BEGIN

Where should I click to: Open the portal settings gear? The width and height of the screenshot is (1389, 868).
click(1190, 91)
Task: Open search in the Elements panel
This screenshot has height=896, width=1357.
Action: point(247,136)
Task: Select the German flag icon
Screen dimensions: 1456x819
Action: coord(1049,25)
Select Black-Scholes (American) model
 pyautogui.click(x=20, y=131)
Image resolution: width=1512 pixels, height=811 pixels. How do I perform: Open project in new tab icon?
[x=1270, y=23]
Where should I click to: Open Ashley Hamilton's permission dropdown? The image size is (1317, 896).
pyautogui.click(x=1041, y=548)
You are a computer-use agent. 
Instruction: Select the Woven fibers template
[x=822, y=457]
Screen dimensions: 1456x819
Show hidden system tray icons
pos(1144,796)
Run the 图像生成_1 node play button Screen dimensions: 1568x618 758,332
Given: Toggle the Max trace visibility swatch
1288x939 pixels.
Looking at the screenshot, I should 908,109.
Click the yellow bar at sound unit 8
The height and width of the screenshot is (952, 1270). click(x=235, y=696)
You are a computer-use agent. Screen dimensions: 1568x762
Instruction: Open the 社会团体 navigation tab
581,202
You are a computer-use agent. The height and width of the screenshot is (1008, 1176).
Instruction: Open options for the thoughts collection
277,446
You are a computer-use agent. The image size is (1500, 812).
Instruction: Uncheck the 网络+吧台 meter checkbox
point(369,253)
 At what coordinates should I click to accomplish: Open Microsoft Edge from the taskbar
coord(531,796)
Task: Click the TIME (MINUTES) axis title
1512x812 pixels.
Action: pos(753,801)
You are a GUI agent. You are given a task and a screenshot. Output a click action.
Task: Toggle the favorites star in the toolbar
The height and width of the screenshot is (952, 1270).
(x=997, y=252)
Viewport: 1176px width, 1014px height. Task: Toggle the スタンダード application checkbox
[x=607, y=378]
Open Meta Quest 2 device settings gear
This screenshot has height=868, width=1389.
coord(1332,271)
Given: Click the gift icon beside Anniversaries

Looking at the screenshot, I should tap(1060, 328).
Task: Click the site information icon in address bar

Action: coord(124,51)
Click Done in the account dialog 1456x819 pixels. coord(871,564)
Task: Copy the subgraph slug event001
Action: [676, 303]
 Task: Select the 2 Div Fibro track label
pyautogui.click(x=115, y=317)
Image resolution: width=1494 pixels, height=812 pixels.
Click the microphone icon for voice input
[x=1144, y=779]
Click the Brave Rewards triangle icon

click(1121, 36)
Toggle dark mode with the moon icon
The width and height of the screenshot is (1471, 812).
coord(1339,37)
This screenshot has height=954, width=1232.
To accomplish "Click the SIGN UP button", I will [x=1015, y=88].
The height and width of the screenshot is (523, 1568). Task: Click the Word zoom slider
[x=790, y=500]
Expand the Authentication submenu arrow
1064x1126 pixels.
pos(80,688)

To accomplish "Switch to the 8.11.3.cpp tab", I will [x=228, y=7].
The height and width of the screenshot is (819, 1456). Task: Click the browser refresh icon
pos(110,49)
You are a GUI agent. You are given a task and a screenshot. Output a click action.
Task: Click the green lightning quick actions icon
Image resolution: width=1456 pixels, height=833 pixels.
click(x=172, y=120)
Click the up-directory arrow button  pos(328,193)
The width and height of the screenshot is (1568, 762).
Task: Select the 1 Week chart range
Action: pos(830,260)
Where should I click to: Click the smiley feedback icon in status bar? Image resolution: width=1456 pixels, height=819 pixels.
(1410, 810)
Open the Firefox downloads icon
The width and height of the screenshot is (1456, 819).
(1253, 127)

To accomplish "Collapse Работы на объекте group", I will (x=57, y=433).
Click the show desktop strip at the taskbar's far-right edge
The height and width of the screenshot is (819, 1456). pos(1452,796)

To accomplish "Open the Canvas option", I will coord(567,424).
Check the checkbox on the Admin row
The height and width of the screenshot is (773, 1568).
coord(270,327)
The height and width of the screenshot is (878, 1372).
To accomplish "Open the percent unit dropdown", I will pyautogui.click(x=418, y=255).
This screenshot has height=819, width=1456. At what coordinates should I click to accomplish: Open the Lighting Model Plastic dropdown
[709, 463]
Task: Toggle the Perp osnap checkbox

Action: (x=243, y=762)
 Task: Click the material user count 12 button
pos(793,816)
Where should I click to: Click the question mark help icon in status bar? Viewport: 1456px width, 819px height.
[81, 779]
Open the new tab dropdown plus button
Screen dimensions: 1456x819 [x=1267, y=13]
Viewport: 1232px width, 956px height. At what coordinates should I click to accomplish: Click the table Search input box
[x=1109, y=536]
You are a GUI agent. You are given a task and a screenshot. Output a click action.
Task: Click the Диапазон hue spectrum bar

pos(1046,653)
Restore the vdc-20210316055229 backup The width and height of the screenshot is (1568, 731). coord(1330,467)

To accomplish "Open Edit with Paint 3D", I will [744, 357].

END

§ **Exercise brief**
In the records above, how many lines contain the string "agent"? Reply with the number only.

§ **Written answer**
7